• [Exercise]: The answer must be exactly the lines from the one containing "Screen dimensions: 1233x445" through the end of the material, with both ends kept and no other lines.

• [Extracted records]:
*** Begin section ***

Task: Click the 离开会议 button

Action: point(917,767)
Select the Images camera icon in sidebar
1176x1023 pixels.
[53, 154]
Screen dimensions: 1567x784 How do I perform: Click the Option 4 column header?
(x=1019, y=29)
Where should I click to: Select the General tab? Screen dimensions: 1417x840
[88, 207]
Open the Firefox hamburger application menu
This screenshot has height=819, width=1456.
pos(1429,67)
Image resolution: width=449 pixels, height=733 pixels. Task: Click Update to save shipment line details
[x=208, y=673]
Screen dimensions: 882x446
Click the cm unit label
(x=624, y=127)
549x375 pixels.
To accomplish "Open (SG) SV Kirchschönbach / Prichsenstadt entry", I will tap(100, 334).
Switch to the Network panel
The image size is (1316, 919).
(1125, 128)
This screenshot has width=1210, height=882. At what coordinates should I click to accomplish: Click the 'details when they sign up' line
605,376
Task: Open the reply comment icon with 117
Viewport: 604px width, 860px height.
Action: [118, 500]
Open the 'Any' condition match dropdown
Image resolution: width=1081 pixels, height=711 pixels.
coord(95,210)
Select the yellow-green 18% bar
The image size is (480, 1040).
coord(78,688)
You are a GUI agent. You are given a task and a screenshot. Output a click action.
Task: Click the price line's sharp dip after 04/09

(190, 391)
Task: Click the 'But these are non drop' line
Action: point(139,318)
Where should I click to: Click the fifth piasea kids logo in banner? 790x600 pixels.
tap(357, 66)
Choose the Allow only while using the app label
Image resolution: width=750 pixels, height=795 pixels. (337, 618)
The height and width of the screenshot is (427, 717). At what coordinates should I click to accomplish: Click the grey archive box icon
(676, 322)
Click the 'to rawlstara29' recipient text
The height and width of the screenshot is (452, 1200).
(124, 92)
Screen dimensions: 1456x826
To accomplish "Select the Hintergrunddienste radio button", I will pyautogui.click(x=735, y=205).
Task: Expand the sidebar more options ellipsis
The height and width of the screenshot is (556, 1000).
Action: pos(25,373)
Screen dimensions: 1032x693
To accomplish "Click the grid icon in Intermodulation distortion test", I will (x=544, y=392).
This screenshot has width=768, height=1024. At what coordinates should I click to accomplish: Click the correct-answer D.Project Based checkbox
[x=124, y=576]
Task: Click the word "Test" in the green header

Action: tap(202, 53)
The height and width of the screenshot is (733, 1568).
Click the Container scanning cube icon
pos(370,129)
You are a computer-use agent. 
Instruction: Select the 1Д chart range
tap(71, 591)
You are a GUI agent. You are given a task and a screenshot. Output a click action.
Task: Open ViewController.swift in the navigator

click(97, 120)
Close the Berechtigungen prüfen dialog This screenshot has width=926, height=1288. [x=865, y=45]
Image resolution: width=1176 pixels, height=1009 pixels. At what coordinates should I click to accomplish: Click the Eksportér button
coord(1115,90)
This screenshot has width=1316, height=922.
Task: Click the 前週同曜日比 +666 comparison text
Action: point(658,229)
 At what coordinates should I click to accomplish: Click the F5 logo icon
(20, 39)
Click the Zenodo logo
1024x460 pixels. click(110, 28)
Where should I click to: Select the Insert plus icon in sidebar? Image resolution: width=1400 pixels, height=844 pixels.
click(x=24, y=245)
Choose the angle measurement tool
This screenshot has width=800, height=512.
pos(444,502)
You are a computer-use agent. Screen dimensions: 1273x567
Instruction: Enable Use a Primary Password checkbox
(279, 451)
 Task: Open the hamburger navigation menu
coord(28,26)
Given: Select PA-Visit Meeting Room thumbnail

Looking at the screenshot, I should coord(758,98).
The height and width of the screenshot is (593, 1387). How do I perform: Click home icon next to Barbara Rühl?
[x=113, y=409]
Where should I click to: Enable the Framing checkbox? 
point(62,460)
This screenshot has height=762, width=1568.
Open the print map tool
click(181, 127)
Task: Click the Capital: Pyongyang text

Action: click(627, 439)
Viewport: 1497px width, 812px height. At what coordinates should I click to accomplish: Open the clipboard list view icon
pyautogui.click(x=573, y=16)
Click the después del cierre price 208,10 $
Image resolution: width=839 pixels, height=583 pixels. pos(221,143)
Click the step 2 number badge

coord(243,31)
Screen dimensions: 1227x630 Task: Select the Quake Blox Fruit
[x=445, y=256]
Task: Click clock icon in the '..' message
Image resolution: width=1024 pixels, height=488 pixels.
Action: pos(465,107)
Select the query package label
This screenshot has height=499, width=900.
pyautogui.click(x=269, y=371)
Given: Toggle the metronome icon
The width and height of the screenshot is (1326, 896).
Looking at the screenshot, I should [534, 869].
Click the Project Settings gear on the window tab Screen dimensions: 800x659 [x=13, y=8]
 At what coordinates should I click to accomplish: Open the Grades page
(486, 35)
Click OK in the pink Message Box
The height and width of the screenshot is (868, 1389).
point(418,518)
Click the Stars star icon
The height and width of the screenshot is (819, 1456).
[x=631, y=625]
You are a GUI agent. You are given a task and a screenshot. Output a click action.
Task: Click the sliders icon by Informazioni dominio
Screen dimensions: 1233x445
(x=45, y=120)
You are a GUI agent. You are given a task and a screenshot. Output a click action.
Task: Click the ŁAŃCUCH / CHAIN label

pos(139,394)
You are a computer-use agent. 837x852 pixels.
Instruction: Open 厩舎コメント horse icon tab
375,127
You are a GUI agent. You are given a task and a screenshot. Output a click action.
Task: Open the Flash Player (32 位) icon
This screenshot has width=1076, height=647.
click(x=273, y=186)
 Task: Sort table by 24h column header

*** End section ***

• [Answer to the problem]:
Screen dimensions: 1233x445
(x=45, y=120)
You are a GUI agent. You are given a task and a screenshot. Output a click action.
Task: Click the ŁAŃCUCH / CHAIN label

pos(139,394)
You are a computer-use agent. 837x852 pixels.
Instruction: Open 厩舎コメント horse icon tab
375,127
You are a GUI agent. You are given a task and a screenshot. Output a click action.
Task: Open the Flash Player (32 位) icon
This screenshot has width=1076, height=647.
click(x=273, y=186)
 Task: Sort table by 24h column header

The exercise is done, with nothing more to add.